#### [Problem]
In the listing below, find the line containing "The image size is (1241, 952)." and the line containing "Image resolution: width=850". Repeat exactly those two lines and every line between them, nothing more.

#### [Stored data]
○ ○ ○ ○
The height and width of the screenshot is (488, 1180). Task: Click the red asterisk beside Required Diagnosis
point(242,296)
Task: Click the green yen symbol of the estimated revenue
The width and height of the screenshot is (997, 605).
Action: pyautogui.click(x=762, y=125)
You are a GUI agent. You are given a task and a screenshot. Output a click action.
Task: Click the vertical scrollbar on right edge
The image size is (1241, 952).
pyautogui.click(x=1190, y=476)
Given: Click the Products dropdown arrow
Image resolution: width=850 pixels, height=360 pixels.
○ ○ ○ ○
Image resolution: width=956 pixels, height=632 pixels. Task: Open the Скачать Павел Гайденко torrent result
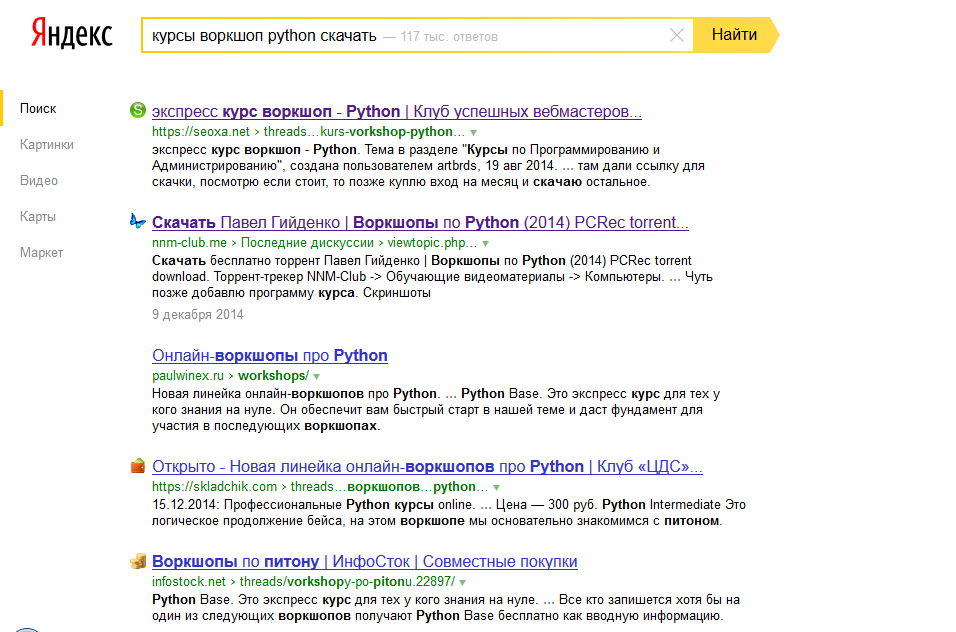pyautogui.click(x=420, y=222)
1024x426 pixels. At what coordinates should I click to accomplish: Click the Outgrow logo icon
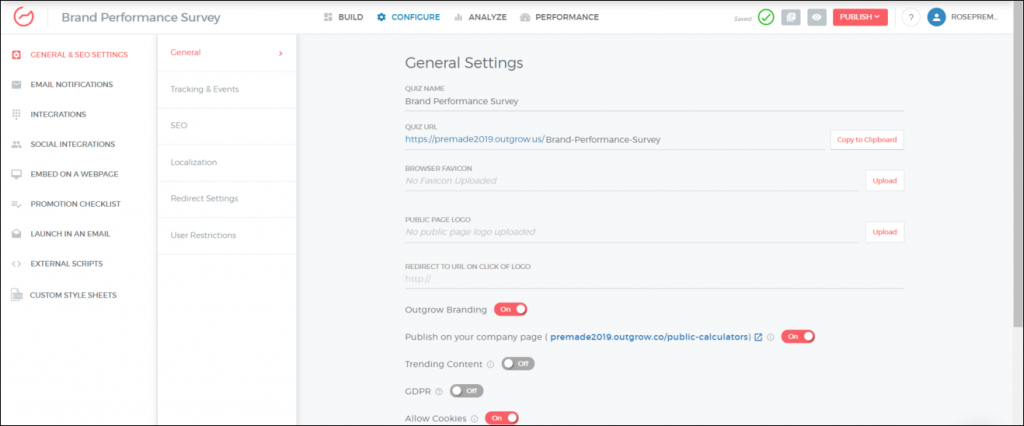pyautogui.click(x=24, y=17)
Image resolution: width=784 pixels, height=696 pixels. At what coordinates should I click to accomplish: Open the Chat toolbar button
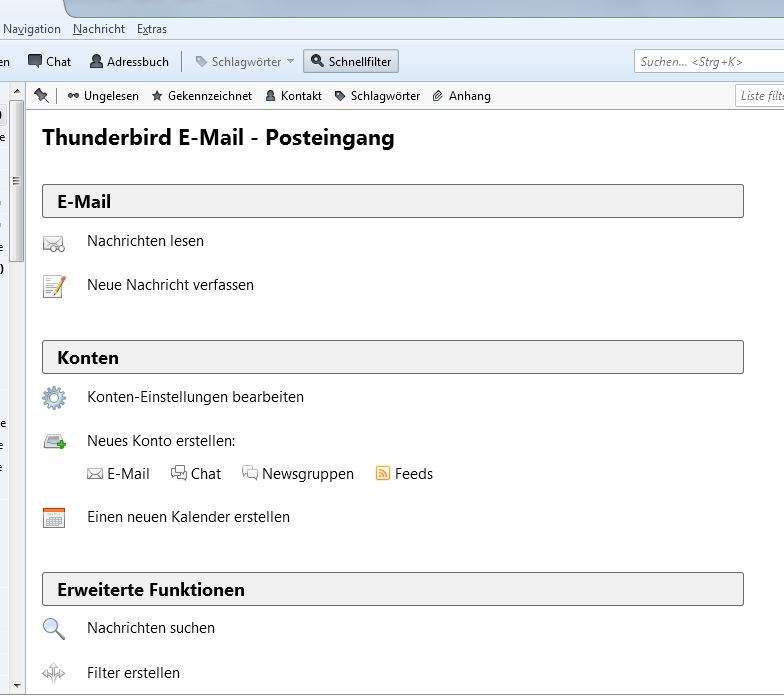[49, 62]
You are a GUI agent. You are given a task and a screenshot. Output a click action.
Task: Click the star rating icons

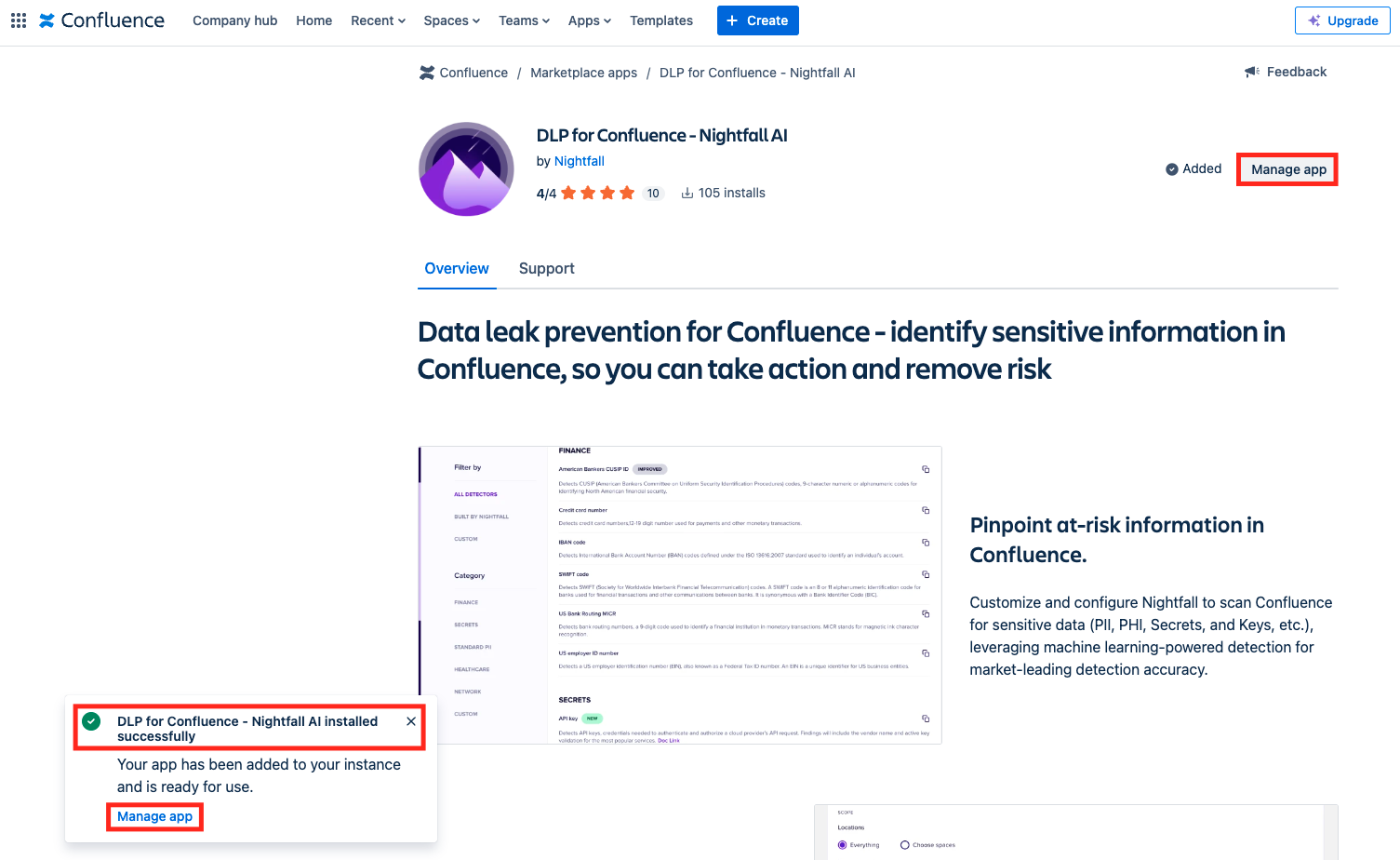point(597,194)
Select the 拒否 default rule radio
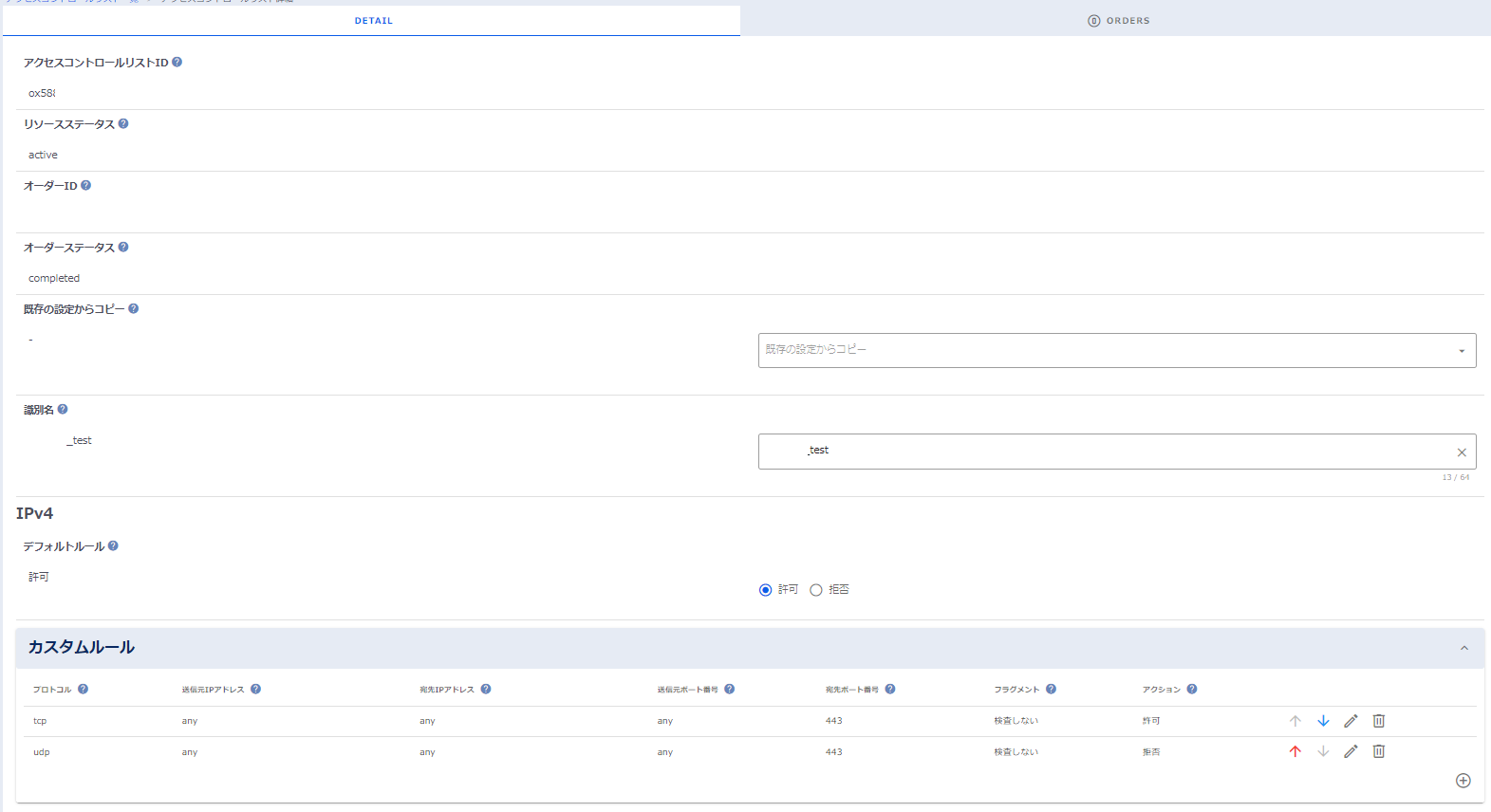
○ ○ ○ ○
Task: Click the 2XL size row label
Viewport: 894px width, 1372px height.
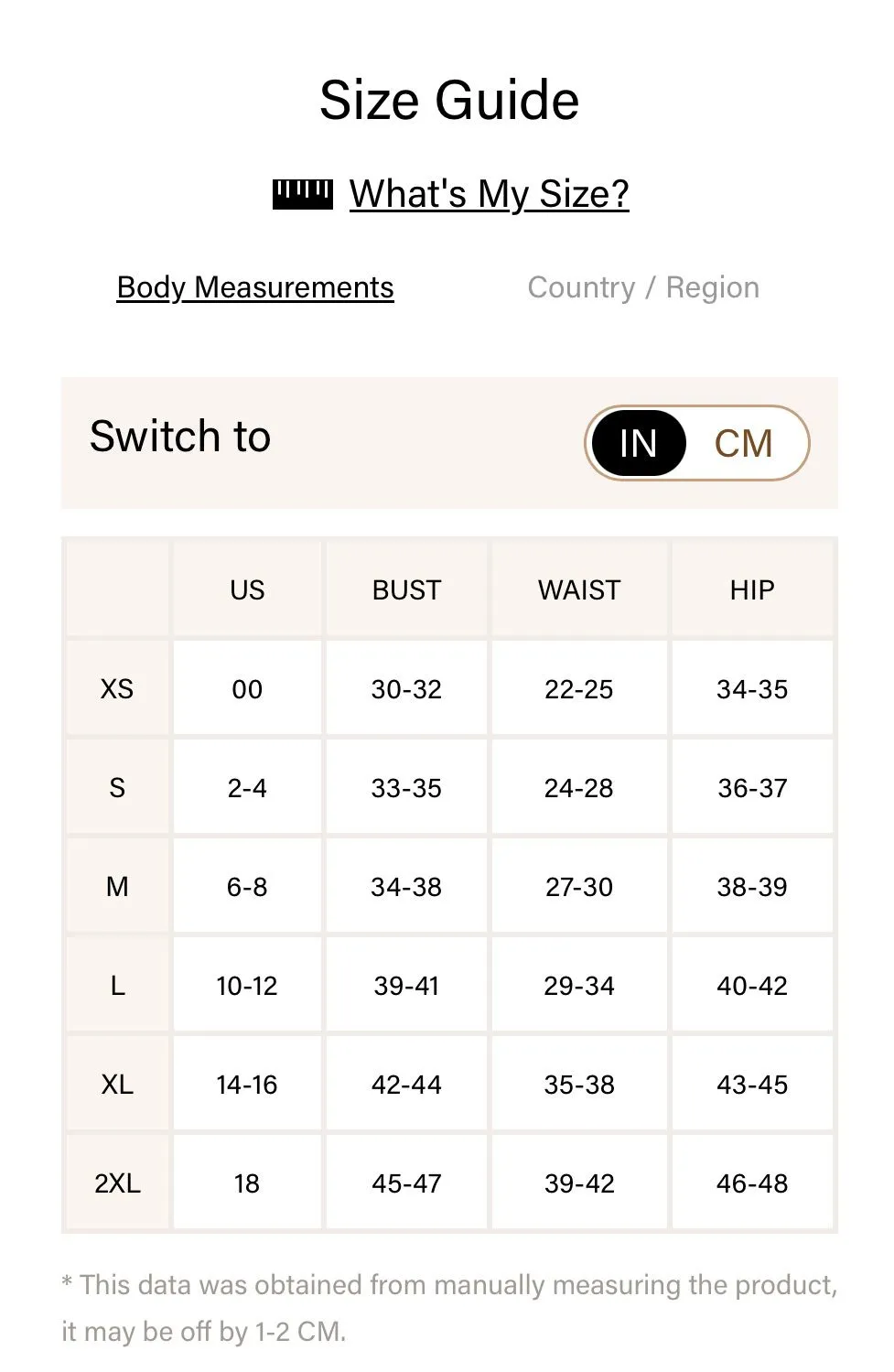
○ ○ ○ ○
#### [Result below]
The image size is (1241, 952).
pyautogui.click(x=1190, y=476)
Given: Click the Products dropdown arrow
Image resolution: width=850 pixels, height=360 pixels.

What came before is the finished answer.